В сочельник еще краше город, в котором нельзя жить. Он светится между небом и морем. Рождественский подарок. Лучезарная бонбоньерка в стеклянных шарах и мишуре. Он ждет Рождества как ребенок и поет детскую песенку «Мерри Кристмас» — веселого Рождества!
Завтра у всех будет веселое Рождество. А у него — пост. Глухой. Едва предчувствующий праздник. Пост у него и его родины. Он шел мимо ярких витрин, и даже витрины пели — «Мерри Кристмас!» И, припадая на левую ногу, он твердил: «Пост, пост». И вспомнил — человек на посту. Все часовые его родины были на посту, хотя Главный Постовой давно умер. Но и новые не пустят домой поставангардиста, женатого на иноземке.
…Он подошел к своему сгоревшему дому и толкнул дверь. Млечный запах жилья ударил в лицо, перекрыв горькую вонь пожара. Под опаленным потолком в скудном свете лампочки от временной проводки у плиты стояла жена и что-то тихо говорила, как пела, помешивая кипящее варево. Дикая мысль, что она сошла с ума, не успела задержаться в нем; легким кивком жена кивнула куда-то вбок, и сразу у его ног раздалось собачье ворчанье.
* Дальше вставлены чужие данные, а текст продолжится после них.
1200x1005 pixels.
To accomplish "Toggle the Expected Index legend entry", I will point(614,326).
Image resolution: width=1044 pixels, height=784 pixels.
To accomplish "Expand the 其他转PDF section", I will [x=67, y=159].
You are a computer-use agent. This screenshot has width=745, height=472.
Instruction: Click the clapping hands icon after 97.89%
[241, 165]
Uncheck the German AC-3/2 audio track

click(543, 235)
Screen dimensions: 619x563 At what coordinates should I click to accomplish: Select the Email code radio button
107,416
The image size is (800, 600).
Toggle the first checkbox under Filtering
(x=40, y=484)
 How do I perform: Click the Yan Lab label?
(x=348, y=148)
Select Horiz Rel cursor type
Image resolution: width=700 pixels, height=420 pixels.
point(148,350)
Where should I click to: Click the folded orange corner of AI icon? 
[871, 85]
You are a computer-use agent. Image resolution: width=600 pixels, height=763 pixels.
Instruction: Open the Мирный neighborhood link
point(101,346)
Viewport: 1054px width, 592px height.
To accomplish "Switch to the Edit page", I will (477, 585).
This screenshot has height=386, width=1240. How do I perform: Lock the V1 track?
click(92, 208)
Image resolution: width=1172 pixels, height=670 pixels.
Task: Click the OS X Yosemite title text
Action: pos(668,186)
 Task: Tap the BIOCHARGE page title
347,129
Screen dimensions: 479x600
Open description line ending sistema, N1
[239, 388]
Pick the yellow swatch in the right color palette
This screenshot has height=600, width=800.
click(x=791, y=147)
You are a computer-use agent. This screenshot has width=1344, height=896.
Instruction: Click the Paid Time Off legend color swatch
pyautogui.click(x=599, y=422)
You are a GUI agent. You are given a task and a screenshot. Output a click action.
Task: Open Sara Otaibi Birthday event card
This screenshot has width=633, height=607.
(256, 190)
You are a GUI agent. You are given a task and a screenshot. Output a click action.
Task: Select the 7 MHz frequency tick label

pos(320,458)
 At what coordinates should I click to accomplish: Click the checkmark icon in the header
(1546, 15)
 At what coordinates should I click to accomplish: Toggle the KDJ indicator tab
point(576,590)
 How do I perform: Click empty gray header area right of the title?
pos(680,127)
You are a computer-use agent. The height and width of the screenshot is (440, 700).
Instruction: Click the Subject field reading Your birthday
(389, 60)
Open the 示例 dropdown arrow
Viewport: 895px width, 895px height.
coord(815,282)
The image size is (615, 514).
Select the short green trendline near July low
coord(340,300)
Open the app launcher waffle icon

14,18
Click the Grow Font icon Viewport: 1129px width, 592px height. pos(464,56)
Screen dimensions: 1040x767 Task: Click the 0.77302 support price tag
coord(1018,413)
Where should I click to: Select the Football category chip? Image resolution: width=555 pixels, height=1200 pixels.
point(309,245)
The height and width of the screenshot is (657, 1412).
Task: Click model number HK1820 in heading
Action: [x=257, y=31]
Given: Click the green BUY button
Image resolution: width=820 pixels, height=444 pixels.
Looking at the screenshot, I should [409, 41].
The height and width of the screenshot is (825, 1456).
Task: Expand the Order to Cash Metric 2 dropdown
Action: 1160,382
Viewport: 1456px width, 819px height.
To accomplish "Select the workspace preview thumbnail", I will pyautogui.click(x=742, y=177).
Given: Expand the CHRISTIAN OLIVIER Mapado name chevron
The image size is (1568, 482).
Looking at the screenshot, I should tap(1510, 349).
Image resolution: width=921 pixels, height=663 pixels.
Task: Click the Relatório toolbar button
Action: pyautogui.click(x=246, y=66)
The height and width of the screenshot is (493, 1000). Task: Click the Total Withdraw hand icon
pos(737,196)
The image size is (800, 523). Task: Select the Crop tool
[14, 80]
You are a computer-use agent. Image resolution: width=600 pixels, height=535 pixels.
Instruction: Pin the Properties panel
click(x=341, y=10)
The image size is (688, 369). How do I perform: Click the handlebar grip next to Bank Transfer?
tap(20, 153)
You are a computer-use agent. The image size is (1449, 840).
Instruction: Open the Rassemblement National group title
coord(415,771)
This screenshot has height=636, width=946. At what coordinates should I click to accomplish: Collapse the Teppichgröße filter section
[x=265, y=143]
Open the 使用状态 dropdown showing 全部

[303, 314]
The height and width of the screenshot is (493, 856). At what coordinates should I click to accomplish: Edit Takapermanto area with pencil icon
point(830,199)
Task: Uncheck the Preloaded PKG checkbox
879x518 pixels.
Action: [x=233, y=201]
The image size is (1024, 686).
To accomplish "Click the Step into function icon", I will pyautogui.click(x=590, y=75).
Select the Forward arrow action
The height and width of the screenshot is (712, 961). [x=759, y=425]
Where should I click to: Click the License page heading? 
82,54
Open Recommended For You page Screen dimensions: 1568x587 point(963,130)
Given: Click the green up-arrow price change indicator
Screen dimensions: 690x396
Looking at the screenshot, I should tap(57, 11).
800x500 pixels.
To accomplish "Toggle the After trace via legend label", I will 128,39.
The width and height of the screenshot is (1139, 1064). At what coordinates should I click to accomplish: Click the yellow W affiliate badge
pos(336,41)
На подоткнутом пледе лежала их собака с почти людским выражением умиротворения; хвост ее радостно и часто бился об пол, но она не могла и не хотела встать, потому что щенки — пятеро! он потом пересчитал их! — точно как мать, и, приникнув к матери, твердыми движениями передних лапок выдавливали молоко. Жена протянула собаке миску с медовым настоем, та сперва остановила ее руку, но тут же принялась лакать, не сводя с них обоих блестящих сливовых глаз.
И он понял, чего не понимал раньше — он и его семья живы. Даже щенки, слепые мыши с прижатыми к голове ушами из каракульчи, живы. Все живое живо…
— Прости меня, — хотел он сказать жене, — и пойми. Между нами все-таки триста лет!
Но не сказал.
Триста лет было между ними и тридцать три года, но ничего не было между ними, когда она так смотрела на него.